The northeast-trending Reelfoot basin, extending from northeast Arkansas and westernmost Tennessee into southeastern Missouri, southernmost Illinois, and westernmost Kentucky, is geologically, and socioeconomically, significant because it is co-extensive with the New Madrid Seismic Zone, one of the most seismically active areas of the central and eastern United States. The basin has been periodically active from its inception as a rift basin in the Proterozoic to the present and has accumulated up to at least 5,000 m of sediment, including up to at least 1 km of Cretaceous and Tertiary sedimentary strata near the head of the Mississippi Embayment. Structural and stratigraphic interpretations within the subsurface pre-Mesozoic part of the basin have been based almost entirely on geophysical and physical stratigraphic criteria; these interpretations have been loosely constrained due to an extreme sparsity of drillhole data through the Paleozoic sequence. Recent analysis of Cambrian and Ordovician fossils (conodonts, palynomorphs, brachiopods, and trilobites) from cuttings and core from a very few drillholes allows establishment of the beginnings of a verifiable stratigraphy for this part of the sequence. The paleontological data also provide (1) biofacies evidence for interpretations of the depositional setting during part of the Late Cambrian and Early Ordovician interval and (2) thermal maturation data pertaining to the post-depositional geothermal history of these strata.

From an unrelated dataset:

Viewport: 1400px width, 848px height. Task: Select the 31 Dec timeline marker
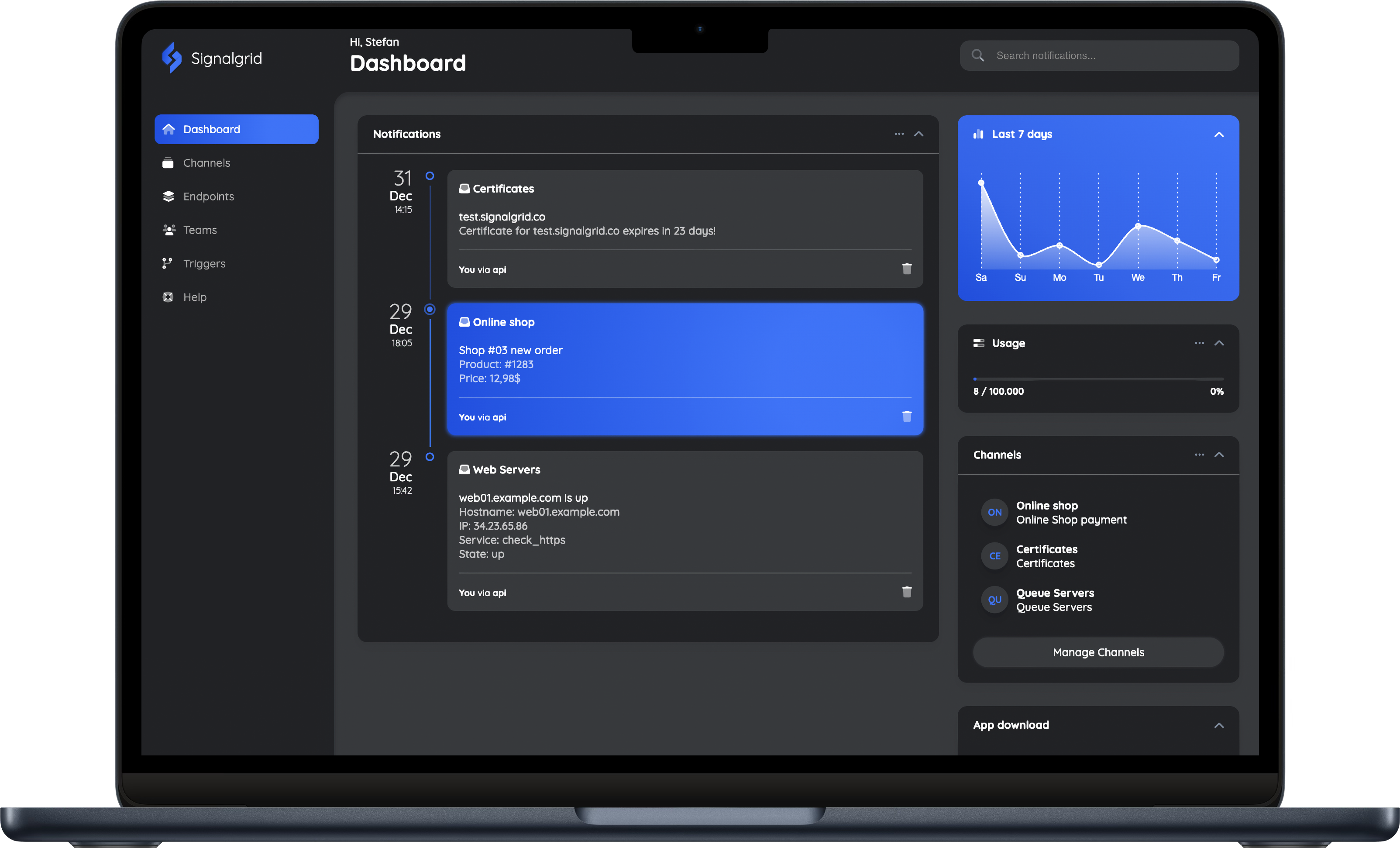(430, 176)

Upper Cambrian phosphatic brachiopods and trilobites provide improved correlations between strata in the basin, the Ozark shelf to the northwest, and the Upper Mississippi River Valley. Cold-water-realm palynomorphs and trilobites from siliciclastic rocks of turbiditic origin in the central part of the Reelfoot basin support an interpretation, based on sedimentary structures in a short interval of core, of a deep-water basinal origin for these strata.
Lower Ordovician conodonts provide a biostratigraphy for the carbonate rocks of this part of the sequence; correlations can be made with the shallow-water sequences of the Knox, Prairie du Chien, and Arbuckle Groups, and the Ozark sequence of the adjacent shelf areas to the east, north, and west. The uppermost Lower Ordovician strata in the basin record a short-term incursion of cooler water environments, reflected by the character of both the conodont fauna and the lithofacies. The youngest Paleozoic dates known from the basin south of the Pascola arch are latest Ibexian (Early Ordovician).
Thermal alteration indices of both the Cambrian palynomorphs (organic-walled microphytoplankton) and Ordovician conodonts in the deeper parts of the basin, corroborated by fluid inclusion thermometry, vitrinite reflectance, and other geochemical techniques, are of higher values than predicted using any published estimates of overburden burial. These maturation values most likely reflect burial enhanced by the passage of hydrothermal fluids on a regional scale; they place constraints on interpretations of the tectonothermal evolution of the basin.